» **ENTRIES PROVIDED**

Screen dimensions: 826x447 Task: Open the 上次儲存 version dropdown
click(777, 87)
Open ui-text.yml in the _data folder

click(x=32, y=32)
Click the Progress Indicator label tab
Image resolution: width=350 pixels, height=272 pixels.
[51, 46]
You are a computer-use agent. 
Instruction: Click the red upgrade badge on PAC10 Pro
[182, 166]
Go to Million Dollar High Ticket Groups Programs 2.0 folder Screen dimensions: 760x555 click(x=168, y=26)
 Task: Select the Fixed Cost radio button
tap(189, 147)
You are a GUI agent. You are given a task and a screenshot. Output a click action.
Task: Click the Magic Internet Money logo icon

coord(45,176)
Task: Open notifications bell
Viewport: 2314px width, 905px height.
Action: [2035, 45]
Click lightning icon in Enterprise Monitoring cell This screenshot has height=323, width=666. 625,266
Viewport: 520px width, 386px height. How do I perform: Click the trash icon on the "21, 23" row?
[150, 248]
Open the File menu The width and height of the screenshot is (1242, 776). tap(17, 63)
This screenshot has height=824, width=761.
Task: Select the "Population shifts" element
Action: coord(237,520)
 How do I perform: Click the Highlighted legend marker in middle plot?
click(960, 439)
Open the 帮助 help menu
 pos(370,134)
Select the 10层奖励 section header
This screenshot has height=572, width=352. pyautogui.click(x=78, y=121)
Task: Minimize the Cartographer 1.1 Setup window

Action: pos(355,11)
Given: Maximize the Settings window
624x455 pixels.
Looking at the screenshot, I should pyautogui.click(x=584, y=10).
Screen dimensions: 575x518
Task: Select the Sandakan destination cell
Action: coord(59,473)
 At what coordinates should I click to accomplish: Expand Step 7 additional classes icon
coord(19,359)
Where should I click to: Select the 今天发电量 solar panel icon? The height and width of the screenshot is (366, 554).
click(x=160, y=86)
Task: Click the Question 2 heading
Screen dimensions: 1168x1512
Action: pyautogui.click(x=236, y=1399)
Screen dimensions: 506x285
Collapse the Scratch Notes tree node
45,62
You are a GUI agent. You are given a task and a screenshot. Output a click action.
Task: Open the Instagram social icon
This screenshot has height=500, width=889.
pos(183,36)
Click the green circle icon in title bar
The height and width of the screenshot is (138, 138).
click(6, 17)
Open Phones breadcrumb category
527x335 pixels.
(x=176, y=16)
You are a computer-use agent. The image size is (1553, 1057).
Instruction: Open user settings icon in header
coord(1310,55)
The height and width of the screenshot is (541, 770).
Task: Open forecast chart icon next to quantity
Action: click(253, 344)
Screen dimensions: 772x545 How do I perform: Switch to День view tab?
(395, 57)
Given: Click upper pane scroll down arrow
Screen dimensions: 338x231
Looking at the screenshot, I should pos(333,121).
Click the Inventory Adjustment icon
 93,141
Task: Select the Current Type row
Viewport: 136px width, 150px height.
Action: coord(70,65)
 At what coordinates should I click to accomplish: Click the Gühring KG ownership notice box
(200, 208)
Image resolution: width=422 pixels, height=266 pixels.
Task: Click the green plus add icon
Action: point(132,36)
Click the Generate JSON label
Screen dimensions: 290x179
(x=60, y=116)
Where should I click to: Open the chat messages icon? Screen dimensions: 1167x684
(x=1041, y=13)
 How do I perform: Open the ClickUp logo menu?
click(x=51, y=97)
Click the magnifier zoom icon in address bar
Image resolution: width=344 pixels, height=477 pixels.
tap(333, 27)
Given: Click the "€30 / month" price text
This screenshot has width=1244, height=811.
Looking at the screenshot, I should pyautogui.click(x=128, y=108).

» **EXERCISE REQUIREMENTS**
Output should match, line for line, the stretch of the material above from the line holding "Go to Million" through the line holding "You are a computer-use agent. The".

» **FINISHED TASK**
Go to Million Dollar High Ticket Groups Programs 2.0 folder Screen dimensions: 760x555 click(x=168, y=26)
 Task: Select the Fixed Cost radio button
tap(189, 147)
You are a GUI agent. You are given a task and a screenshot. Output a click action.
Task: Click the Magic Internet Money logo icon

coord(45,176)
Task: Open notifications bell
Viewport: 2314px width, 905px height.
Action: [2035, 45]
Click lightning icon in Enterprise Monitoring cell This screenshot has height=323, width=666. 625,266
Viewport: 520px width, 386px height. How do I perform: Click the trash icon on the "21, 23" row?
[150, 248]
Open the File menu The width and height of the screenshot is (1242, 776). tap(17, 63)
This screenshot has height=824, width=761.
Task: Select the "Population shifts" element
Action: coord(237,520)
 How do I perform: Click the Highlighted legend marker in middle plot?
click(960, 439)
Open the 帮助 help menu
 pos(370,134)
Select the 10层奖励 section header
This screenshot has height=572, width=352. pyautogui.click(x=78, y=121)
Task: Minimize the Cartographer 1.1 Setup window

Action: pos(355,11)
Given: Maximize the Settings window
624x455 pixels.
Looking at the screenshot, I should pyautogui.click(x=584, y=10).
Screen dimensions: 575x518
Task: Select the Sandakan destination cell
Action: coord(59,473)
 At what coordinates should I click to accomplish: Expand Step 7 additional classes icon
coord(19,359)
Where should I click to: Select the 今天发电量 solar panel icon? The height and width of the screenshot is (366, 554).
click(x=160, y=86)
Task: Click the Question 2 heading
Screen dimensions: 1168x1512
Action: pyautogui.click(x=236, y=1399)
Screen dimensions: 506x285
Collapse the Scratch Notes tree node
45,62
You are a GUI agent. You are given a task and a screenshot. Output a click action.
Task: Open the Instagram social icon
This screenshot has height=500, width=889.
pos(183,36)
Click the green circle icon in title bar
The height and width of the screenshot is (138, 138).
click(6, 17)
Open Phones breadcrumb category
527x335 pixels.
(x=176, y=16)
You are a computer-use agent. The image size is (1553, 1057).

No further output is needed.